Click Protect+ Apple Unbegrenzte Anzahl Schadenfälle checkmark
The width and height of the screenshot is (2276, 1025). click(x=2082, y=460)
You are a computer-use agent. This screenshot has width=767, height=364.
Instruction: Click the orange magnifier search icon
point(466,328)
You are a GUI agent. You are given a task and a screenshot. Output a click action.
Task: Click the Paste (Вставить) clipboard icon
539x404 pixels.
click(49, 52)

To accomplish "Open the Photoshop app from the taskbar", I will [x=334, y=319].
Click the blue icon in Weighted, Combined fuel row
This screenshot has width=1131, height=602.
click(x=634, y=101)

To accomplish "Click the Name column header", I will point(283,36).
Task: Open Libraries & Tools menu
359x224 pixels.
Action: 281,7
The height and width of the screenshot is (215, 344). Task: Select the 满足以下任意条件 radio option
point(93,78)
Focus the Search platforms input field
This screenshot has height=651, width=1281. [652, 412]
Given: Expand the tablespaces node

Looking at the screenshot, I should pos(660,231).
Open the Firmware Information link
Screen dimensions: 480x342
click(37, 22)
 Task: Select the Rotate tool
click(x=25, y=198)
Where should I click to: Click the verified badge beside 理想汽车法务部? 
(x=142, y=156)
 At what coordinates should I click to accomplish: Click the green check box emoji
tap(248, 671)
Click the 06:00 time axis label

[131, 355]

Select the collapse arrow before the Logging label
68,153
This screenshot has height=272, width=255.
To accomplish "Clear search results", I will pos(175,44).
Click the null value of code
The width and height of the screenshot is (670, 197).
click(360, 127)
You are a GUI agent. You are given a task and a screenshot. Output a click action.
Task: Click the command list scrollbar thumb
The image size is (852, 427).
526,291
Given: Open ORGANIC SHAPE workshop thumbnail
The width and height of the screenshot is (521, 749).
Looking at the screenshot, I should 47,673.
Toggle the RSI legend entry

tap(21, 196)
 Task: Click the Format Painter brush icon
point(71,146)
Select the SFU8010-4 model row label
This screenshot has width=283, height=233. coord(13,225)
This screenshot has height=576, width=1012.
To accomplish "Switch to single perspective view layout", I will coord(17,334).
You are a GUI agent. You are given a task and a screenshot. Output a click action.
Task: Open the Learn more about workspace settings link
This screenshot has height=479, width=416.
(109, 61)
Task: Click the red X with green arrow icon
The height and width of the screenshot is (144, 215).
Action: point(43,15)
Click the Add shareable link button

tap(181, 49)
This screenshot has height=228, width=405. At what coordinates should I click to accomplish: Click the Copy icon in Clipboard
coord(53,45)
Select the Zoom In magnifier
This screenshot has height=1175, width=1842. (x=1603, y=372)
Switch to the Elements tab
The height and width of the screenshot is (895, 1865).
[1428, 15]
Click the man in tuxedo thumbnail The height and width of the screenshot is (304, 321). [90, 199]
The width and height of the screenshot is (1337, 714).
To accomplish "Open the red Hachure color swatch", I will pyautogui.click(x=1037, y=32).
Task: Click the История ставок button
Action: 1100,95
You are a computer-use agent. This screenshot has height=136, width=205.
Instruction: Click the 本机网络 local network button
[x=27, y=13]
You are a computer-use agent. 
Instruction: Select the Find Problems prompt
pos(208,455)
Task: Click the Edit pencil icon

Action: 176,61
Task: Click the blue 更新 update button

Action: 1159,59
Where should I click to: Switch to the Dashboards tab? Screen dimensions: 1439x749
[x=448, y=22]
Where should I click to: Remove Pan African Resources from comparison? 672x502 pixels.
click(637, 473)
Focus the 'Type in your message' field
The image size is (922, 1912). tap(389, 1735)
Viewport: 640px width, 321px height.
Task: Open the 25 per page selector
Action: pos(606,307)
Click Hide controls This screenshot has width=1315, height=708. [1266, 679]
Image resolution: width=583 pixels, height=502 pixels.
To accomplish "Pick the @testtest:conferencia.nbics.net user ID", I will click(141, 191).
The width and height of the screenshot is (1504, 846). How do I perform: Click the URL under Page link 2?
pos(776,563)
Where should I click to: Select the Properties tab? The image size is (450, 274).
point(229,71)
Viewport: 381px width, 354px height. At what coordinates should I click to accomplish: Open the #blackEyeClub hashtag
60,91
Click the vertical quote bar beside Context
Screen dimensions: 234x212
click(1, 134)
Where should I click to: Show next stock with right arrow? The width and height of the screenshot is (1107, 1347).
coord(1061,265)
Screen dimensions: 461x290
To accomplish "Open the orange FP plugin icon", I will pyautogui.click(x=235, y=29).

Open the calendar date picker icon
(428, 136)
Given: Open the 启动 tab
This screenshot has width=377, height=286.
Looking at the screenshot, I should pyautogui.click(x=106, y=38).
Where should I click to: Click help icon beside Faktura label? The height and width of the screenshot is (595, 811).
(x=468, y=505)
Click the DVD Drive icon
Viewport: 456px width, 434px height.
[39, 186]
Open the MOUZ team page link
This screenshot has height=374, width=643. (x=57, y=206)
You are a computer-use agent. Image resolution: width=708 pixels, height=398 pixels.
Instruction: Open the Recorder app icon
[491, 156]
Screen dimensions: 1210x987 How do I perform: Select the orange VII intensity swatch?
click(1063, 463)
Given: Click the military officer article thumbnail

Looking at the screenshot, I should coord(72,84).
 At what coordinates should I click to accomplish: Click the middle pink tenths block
= = = =
#### [PROBLEM DETAILS]
Output the part of the rows above that opens with the line containing "The height and width of the screenshot is (215, 344)." and closes with the line containing "This screenshot has width=283, height=233.", both included, as a Markdown table with the columns No. and Line text. Number each line and leave blank lines out.

#### [SOLUTION FOR THIS EXERCISE]
| No. | Line text |
|---|---|
| 1 | The height and width of the screenshot is (215, 344). Task: Select the 满足以下任意条件 radio option |
| 2 | point(93,78) |
| 3 | Focus the Search platforms input field |
| 4 | This screenshot has height=651, width=1281. [652, 412] |
| 5 | Given: Expand the tablespaces node |
| 6 | Looking at the screenshot, I should pos(660,231). |
| 7 | Open the Firmware Information link |
| 8 | Screen dimensions: 480x342 |
| 9 | click(37, 22) |
| 10 |  Task: Select the Rotate tool |
| 11 | click(x=25, y=198) |
| 12 | Where should I click to: Click the verified badge beside 理想汽车法务部?  |
| 13 | (x=142, y=156) |
| 14 |  At what coordinates should I click to accomplish: Click the green check box emoji |
| 15 | tap(248, 671) |
| 16 | Click the 06:00 time axis label |
| 17 | [131, 355] |
| 18 | Select the collapse arrow before the Logging label |
| 19 | 68,153 |
| 20 | This screenshot has height=272, width=255. |
| 21 | To accomplish "Clear search results", I will pos(175,44). |
| 22 | Click the null value of code |
| 23 | The width and height of the screenshot is (670, 197). |
| 24 | click(360, 127) |
| 25 | You are a GUI agent. You are given a task and a screenshot. Output a click action. |
| 26 | Task: Click the command list scrollbar thumb |
| 27 | The image size is (852, 427). |
| 28 | 526,291 |
| 29 | Given: Open ORGANIC SHAPE workshop thumbnail |
| 30 | The width and height of the screenshot is (521, 749). |
| 31 | Looking at the screenshot, I should 47,673. |
| 32 | Toggle the RSI legend entry |
| 33 | tap(21, 196) |
| 34 |  Task: Click the Format Painter brush icon |
| 35 | point(71,146) |
| 36 | Select the SFU8010-4 model row label |
| 37 | This screenshot has width=283, height=233. coord(13,225) |